One additional benefit for planners is that standing or grab-and-go menus can accommodate more dietary choices, making your life much simpler. And for your delegates, they may not wish to broadcast their food choices, so this menu format helps them be more comfortable. And helping people feel at ease means they can focus on meeting one another, rather than worrying about if the event can accommodate their lifestyle choices or dietary needs.

Of course, seated, plated meals still have great value. Sitting together for an extended time over a meal can build a real bond between people. There’s a place for both formats – sitting and standing – during an event, and using them both strategically can provide a comprehensive experience for delegates.
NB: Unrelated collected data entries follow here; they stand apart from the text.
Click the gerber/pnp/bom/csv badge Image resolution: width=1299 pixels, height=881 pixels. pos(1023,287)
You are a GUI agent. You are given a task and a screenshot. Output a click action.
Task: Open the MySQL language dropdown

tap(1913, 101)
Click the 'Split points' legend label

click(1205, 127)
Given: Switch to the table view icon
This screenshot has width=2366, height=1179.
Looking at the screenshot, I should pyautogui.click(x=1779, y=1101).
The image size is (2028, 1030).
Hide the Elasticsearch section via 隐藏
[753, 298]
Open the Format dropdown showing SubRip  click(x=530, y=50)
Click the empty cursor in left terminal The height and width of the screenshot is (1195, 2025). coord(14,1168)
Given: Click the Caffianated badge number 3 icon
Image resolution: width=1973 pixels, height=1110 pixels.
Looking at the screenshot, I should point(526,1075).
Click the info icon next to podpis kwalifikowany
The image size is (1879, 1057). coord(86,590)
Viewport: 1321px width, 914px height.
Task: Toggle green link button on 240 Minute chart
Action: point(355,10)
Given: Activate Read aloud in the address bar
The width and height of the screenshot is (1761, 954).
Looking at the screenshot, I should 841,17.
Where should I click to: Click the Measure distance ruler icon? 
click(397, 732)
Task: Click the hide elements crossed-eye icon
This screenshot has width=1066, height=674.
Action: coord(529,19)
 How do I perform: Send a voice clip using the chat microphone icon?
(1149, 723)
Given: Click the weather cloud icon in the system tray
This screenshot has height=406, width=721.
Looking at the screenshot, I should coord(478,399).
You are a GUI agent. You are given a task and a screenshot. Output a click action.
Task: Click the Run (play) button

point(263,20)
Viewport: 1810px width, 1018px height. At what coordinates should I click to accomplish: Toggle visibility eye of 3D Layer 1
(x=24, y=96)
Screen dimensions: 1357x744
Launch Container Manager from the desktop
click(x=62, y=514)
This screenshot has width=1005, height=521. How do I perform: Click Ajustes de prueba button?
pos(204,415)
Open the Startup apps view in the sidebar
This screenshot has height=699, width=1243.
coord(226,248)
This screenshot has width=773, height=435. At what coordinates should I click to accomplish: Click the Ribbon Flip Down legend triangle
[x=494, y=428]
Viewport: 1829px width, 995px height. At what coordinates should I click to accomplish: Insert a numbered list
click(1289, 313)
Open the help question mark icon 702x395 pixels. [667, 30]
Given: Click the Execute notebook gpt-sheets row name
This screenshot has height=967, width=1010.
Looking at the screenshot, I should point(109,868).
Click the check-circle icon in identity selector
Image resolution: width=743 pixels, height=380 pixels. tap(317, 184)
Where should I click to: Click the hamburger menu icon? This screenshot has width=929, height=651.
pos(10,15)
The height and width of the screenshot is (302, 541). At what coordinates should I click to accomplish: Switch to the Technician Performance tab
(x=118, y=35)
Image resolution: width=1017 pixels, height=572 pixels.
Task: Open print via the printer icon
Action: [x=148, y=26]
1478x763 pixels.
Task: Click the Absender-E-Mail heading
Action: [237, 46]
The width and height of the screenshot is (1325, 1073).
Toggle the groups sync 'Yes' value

First, provide guests with the opportunity to informally get to know one another, and then let them spend more time together for a seated service. These two types of event culinary experiences complement each other to help create memorable connections.

In Conclusion

Using traditional and non-traditional meal formats, focusing on a meal highlight, like dessert, and treating every meal as a moment are ways to help your delegates meet one another and build relationships.

Event planners should work with their venues as closely as possible when designing a menu and ensure that effective networking for event attendees is always kept in mind. Creating the best event possible means thinking about every meal or dining moment as a cohesive whole. Every meal can contribute to a unique and unforgettable event experience.